SCIENCE LAB: "Who Manages Best? Research shows that career bureaucrats trump political appointees in government jobs," by Shankar Vedantam, Washington Post National Weekly Edition, 1-7 December 2008.
There is the assumption that it's the political appointees who run things or change things or are the real power players in DC. My experience has always been that the real power in DC is the persistent class of senior bureaucrats just below the political level. The appointees typically last about 12-to-18 months, getting up to speed for most of that period and--maybe--having some actual impact if they're quite focused in their goals. Otherwise they come and go, leaving nary a trace. They may think they run things and we may hold them ultimately responsible, but the truth is they're more powerless than powerful.
The reality is not the change factor associated with new appointees in an active sense but more in a passive sense: it's not what leadership they bring but what leadership-from-below that they allow.
This article cites two schools of thought on appointees:
One . . . argues that lots of political appointees can sweep away bureaucratic cobwebs. The other suggests that appointees mostly get in the way of the career professionals who really know how to make government work.
My experience definitely tends to the latter view. I mean, there's just no comparing the knowledge base and wisdom.
New study from the University of Wisconsin (my alma mater) says that appointees' biggest impact tends to be negative--as in, they're more likely to damage the president's agenda than to help it, because they're ideologues or scandal-creators or too "loyal" for their own good.
Another one from Vanderbilt does direct comparisons of 600 federal programs run by career bureaucrats and political appointees.
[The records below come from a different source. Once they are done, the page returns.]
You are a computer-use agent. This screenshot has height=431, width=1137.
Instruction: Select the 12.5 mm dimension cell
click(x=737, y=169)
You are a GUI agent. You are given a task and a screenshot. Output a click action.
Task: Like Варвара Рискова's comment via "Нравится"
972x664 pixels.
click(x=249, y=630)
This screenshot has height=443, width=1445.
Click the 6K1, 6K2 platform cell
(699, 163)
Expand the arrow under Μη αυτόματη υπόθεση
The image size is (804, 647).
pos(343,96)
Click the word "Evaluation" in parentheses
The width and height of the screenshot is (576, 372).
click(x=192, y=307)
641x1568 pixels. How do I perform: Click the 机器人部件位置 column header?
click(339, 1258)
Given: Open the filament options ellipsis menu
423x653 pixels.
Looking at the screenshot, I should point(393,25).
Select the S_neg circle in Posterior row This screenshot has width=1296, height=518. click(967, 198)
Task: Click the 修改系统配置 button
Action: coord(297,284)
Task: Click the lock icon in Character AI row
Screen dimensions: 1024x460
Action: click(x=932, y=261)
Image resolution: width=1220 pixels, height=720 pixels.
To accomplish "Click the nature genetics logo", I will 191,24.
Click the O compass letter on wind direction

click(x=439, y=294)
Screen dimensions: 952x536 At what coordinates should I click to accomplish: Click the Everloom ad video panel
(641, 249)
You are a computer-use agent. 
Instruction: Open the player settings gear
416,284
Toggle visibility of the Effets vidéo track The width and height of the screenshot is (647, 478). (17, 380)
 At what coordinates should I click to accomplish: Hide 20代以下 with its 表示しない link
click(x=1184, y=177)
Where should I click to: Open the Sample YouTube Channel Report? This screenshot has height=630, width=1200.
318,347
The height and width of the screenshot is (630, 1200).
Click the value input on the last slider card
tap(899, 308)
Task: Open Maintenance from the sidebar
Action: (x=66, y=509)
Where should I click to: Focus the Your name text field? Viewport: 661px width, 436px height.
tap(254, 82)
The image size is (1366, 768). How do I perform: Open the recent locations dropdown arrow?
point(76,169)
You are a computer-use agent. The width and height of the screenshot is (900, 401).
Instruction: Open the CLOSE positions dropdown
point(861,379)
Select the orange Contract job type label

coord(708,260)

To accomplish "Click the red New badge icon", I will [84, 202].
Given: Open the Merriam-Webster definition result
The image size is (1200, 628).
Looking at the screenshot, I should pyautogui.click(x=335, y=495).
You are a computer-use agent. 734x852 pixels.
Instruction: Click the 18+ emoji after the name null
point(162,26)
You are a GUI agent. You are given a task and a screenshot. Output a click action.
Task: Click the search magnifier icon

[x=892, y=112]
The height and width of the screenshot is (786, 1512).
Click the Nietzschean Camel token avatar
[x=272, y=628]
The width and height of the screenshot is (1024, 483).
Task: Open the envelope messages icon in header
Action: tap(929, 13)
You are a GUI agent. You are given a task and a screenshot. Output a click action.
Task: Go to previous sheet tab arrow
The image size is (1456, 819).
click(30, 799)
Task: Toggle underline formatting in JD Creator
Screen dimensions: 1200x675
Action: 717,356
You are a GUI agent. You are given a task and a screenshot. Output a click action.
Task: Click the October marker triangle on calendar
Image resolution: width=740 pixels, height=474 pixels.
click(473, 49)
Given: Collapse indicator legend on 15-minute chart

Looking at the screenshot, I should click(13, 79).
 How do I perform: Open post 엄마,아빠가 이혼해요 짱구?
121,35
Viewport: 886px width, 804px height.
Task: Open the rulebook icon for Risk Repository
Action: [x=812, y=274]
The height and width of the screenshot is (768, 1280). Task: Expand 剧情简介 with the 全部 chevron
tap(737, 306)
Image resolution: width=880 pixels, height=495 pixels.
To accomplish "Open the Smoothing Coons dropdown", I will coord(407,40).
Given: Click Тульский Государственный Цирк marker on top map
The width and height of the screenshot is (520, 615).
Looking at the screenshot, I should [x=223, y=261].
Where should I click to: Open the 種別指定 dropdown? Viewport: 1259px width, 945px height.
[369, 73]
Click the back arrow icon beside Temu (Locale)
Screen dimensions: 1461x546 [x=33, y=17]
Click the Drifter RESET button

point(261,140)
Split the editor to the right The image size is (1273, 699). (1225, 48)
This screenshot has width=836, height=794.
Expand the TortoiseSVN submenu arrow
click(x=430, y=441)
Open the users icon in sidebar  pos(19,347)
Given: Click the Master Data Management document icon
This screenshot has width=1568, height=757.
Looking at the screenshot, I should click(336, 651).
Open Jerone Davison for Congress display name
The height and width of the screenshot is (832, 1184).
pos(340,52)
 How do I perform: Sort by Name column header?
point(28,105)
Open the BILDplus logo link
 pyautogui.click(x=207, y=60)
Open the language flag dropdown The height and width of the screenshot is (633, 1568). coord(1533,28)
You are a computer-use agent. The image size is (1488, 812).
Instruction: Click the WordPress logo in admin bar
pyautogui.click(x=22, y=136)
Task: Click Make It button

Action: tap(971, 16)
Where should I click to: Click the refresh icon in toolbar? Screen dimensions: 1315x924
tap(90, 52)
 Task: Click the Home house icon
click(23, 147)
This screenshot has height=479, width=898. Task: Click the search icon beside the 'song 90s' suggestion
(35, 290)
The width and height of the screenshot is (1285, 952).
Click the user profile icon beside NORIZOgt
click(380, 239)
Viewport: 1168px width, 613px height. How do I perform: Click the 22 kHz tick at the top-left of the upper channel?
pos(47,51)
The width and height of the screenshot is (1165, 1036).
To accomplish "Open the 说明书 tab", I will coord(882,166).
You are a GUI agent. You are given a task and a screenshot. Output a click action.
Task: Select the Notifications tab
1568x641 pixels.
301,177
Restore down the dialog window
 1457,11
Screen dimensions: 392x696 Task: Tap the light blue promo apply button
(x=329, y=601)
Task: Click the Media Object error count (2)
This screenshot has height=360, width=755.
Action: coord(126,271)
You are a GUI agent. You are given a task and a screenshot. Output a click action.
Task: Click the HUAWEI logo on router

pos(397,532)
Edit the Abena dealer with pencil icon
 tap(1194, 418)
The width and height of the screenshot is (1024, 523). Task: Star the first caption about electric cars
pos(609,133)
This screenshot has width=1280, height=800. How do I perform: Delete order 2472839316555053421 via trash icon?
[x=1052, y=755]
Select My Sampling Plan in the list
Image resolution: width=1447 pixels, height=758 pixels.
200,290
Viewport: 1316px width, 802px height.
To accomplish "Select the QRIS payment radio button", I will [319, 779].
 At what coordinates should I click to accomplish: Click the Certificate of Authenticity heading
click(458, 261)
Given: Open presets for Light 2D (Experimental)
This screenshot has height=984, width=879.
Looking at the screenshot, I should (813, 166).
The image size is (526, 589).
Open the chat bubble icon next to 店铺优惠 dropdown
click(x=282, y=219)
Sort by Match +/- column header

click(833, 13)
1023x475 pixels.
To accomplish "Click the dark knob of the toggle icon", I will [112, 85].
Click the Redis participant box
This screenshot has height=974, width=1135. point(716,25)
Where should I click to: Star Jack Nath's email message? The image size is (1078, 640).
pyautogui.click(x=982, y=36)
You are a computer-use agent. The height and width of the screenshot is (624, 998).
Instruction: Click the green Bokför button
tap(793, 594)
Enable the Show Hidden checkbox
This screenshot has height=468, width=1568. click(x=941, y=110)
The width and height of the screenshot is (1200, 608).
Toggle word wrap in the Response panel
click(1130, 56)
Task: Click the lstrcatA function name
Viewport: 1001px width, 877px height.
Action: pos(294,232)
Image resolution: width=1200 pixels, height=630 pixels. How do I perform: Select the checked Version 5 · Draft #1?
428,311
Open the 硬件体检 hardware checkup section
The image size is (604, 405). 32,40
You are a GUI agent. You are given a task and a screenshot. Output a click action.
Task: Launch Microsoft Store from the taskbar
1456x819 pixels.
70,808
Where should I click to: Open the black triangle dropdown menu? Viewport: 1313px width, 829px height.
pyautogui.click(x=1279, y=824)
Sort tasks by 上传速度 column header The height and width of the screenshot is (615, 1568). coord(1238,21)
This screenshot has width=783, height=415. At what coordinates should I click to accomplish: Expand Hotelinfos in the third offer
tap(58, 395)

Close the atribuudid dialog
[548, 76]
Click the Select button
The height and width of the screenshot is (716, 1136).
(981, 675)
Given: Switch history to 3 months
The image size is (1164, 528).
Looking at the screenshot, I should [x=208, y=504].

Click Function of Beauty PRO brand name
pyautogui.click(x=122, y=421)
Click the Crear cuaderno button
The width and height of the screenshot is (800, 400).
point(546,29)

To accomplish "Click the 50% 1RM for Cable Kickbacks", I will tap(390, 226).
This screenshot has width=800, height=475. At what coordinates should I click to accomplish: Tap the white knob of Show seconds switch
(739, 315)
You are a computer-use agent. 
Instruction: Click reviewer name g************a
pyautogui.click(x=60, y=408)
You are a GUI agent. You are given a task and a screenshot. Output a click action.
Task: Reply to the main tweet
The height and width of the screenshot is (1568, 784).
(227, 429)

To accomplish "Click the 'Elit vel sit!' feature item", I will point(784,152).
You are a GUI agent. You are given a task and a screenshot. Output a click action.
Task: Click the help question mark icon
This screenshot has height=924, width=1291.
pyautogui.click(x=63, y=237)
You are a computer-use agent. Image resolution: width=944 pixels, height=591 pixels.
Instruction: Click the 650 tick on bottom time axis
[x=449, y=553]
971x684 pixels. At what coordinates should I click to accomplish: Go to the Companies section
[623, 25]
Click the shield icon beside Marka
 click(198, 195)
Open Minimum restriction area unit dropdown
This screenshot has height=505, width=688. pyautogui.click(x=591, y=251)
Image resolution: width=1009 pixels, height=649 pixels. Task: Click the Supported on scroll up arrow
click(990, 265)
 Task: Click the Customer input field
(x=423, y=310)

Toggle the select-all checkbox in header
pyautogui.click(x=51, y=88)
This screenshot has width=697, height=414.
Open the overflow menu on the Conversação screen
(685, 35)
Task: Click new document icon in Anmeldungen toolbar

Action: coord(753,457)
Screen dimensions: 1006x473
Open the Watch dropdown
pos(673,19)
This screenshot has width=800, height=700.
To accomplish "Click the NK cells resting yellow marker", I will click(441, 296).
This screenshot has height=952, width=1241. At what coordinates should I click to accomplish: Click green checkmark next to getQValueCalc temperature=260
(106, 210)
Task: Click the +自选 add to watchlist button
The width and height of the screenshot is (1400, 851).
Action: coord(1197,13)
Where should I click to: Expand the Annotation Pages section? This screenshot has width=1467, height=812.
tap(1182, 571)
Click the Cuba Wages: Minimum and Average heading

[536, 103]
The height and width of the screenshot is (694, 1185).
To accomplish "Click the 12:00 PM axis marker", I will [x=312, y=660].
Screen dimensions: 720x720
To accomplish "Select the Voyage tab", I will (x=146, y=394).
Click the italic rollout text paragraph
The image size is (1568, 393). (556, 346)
On paper, the appointees have better educational and career credentials, but when it comes to performance, "programs administered by civil servants were significantly more likely to display better strategic planning, program design, financial oversight--and results."
The key analytic judgment:
For all the hatred that political candidates aim at the Washington bureaucracy during campaigns, political interference rather than bureaucratic inertia appears to be the central driver of governmental incompetence.
This is why, when people ask me, "Have you gotten to [some political appointee]?" I tell them that the real goal is to network with the career bureaucrats just below and around that appointee. That's why I love briefing SESers (senior executive service) and top-line general service players in government conferences. Give me a room of 500 of these players, and you've got a serious quorum of influencers.